-------- AVAILABLE RECORDS --------

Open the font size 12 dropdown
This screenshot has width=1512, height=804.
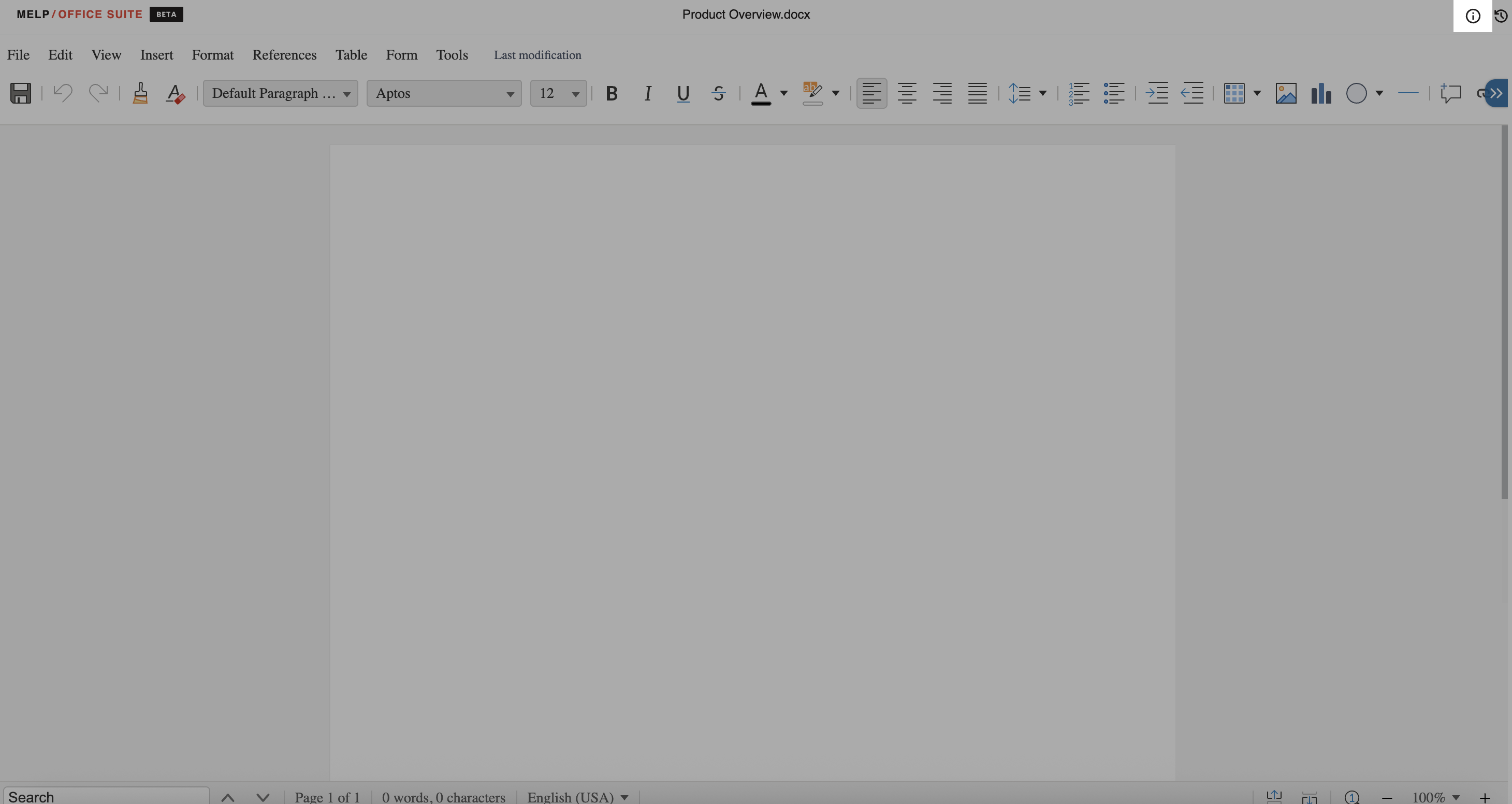coord(558,93)
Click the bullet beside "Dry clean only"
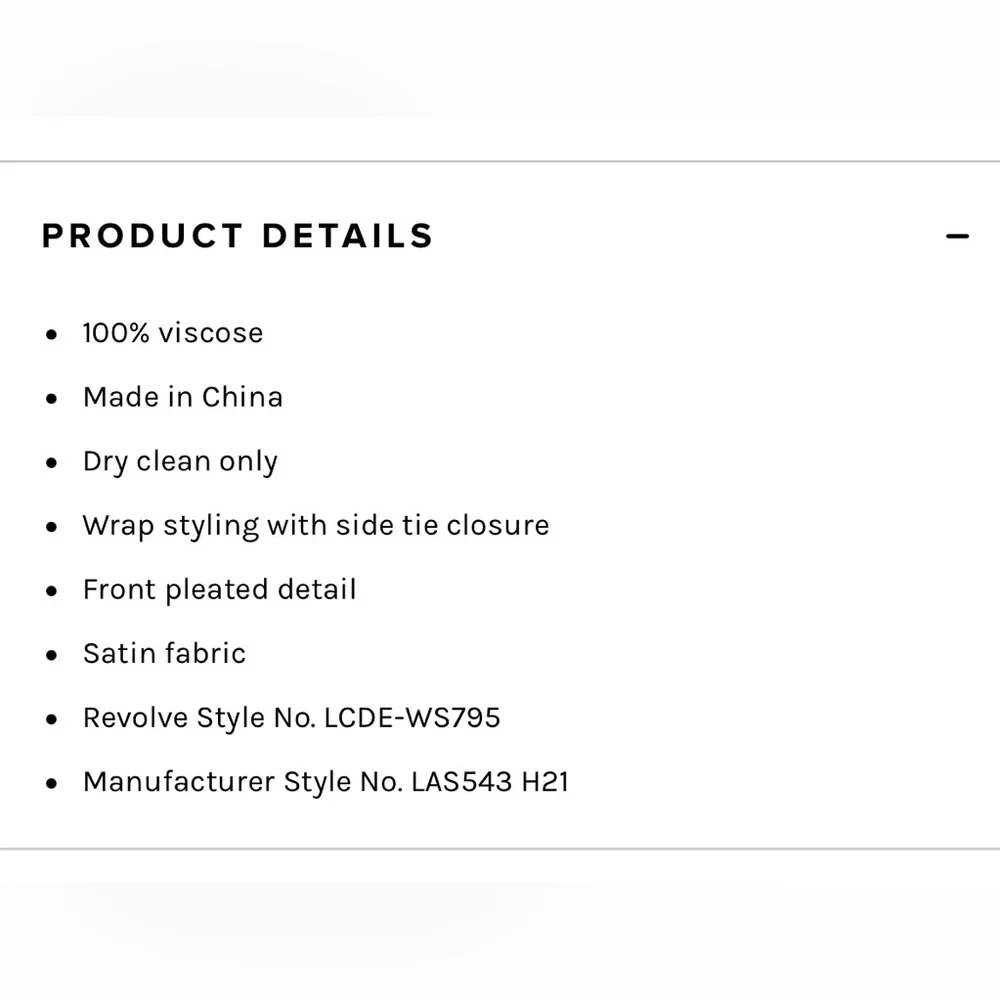Image resolution: width=1000 pixels, height=1000 pixels. [x=52, y=463]

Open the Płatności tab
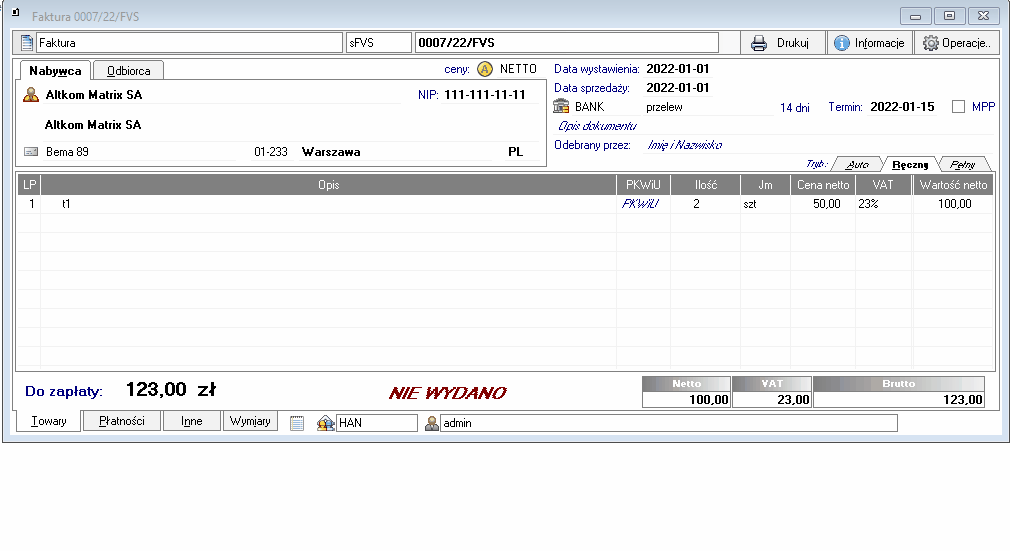(x=122, y=421)
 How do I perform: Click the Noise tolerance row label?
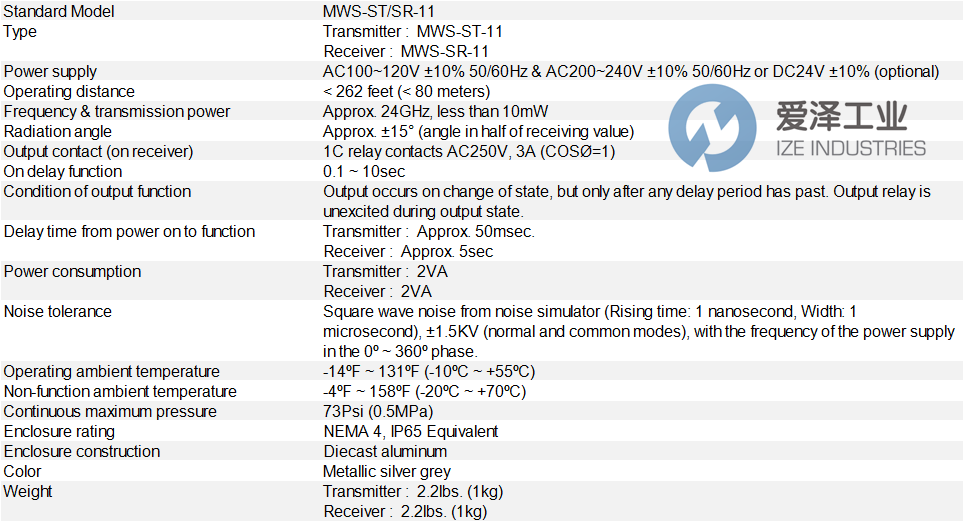coord(58,311)

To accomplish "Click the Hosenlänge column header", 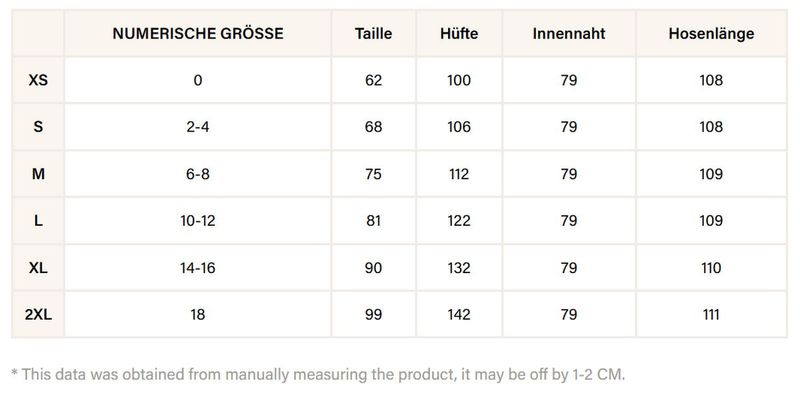I will pyautogui.click(x=711, y=34).
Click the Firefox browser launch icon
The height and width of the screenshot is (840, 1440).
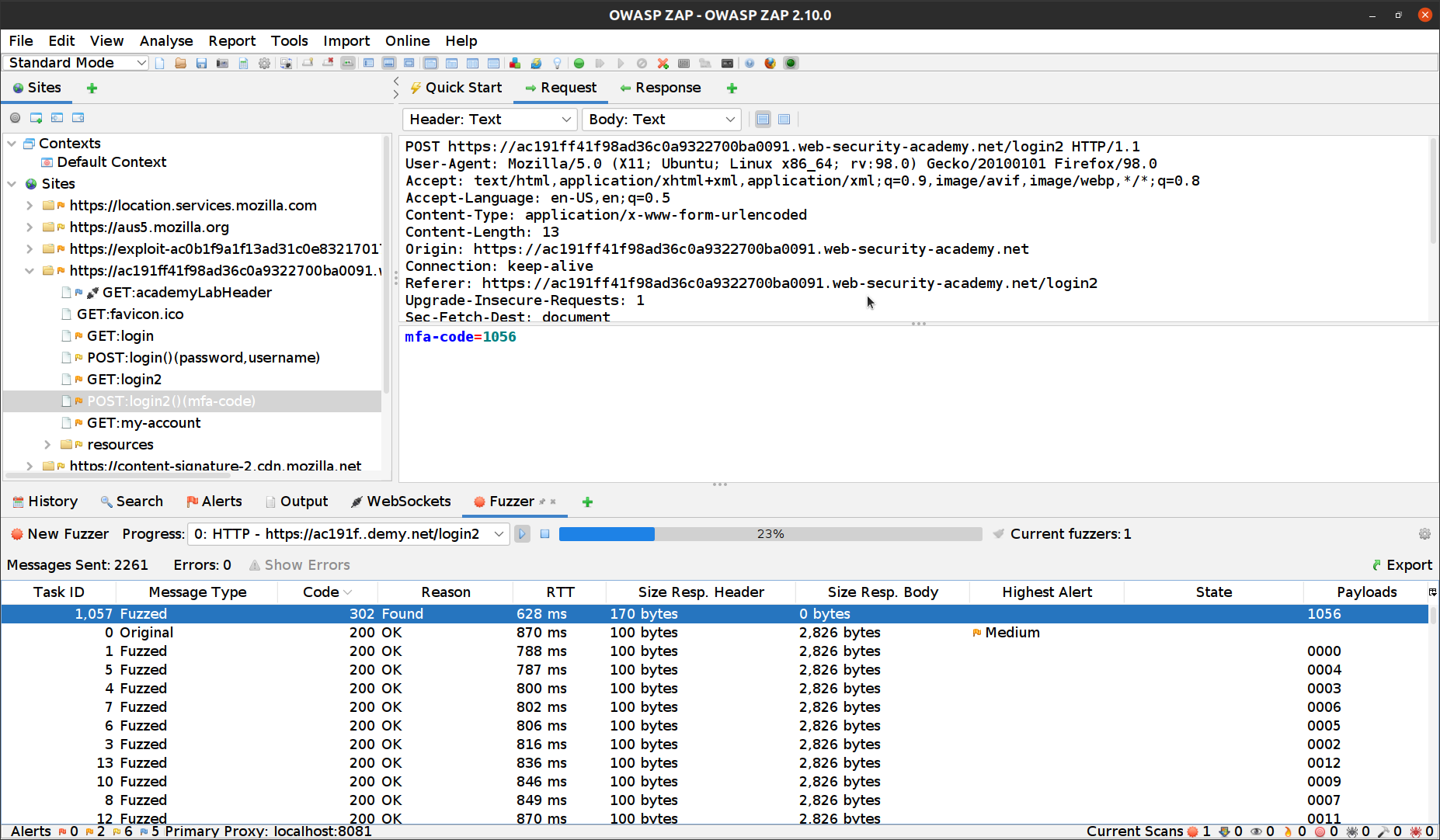(x=770, y=63)

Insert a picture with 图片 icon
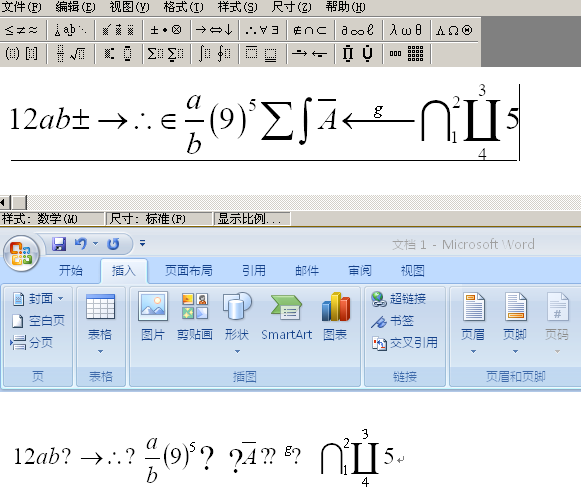coord(153,316)
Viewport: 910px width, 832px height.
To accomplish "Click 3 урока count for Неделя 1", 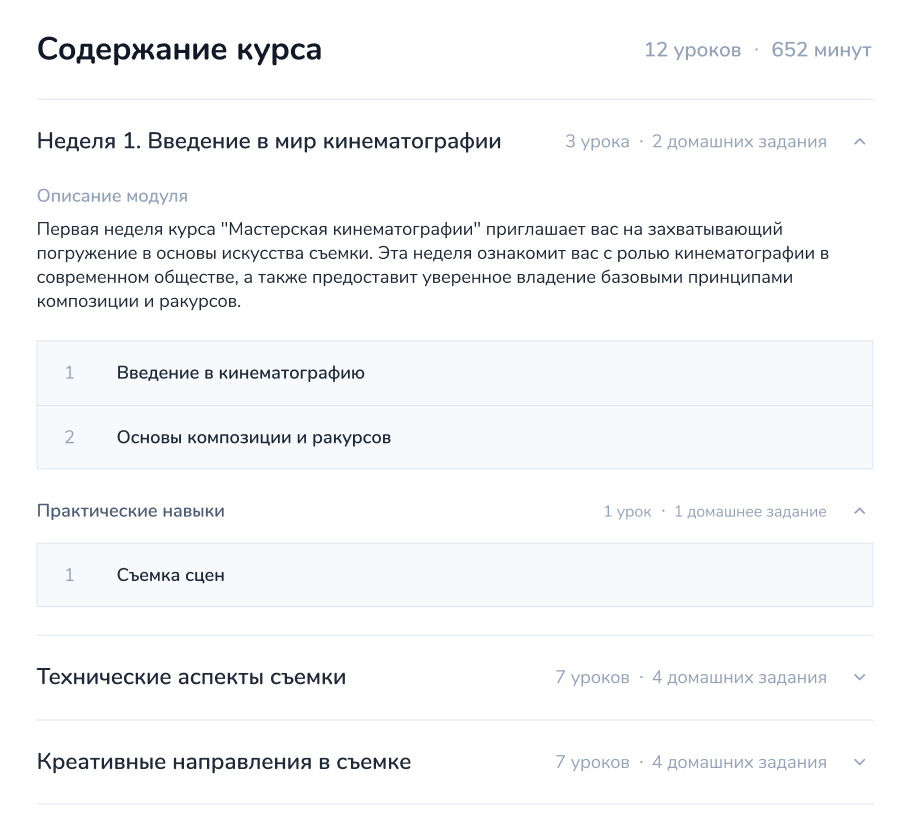I will [x=597, y=142].
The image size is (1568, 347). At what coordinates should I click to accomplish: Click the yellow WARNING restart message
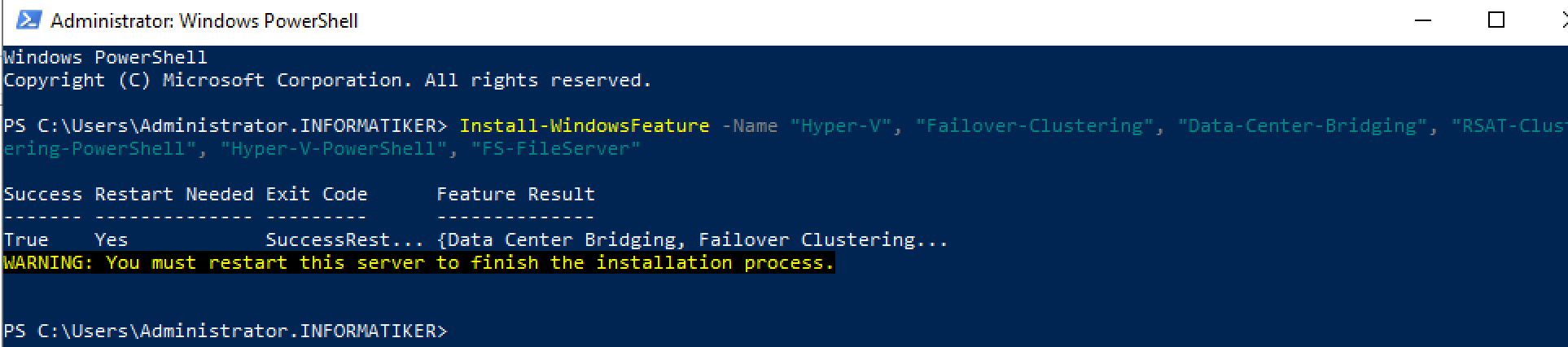coord(419,262)
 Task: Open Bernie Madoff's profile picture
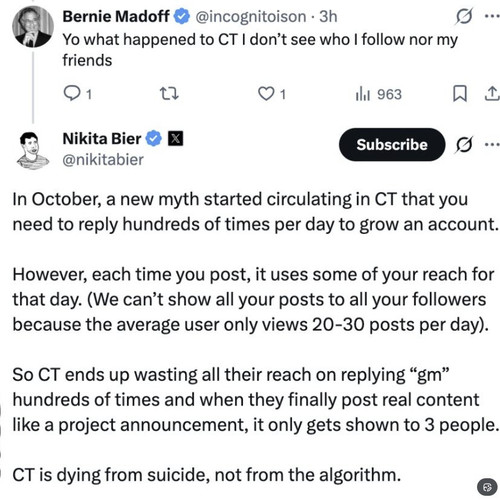pyautogui.click(x=33, y=26)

--------

SET EXERCISE:
Reproduce the records from the beginning through the line containing "coord(58,311)", inclusive, substituting "menu" for "dropdown" and leaving everything else unchanged. Omit the pictures from your copy.

ANSWER BELOW:
Open the font size 12 menu
This screenshot has width=1512, height=804.
coord(558,93)
Click the bullet beside "Dry clean only"
Image resolution: width=1000 pixels, height=1000 pixels. [x=52, y=463]

Open the Płatności tab
(x=122, y=421)
 How do I perform: Click the Noise tolerance row label?
coord(58,311)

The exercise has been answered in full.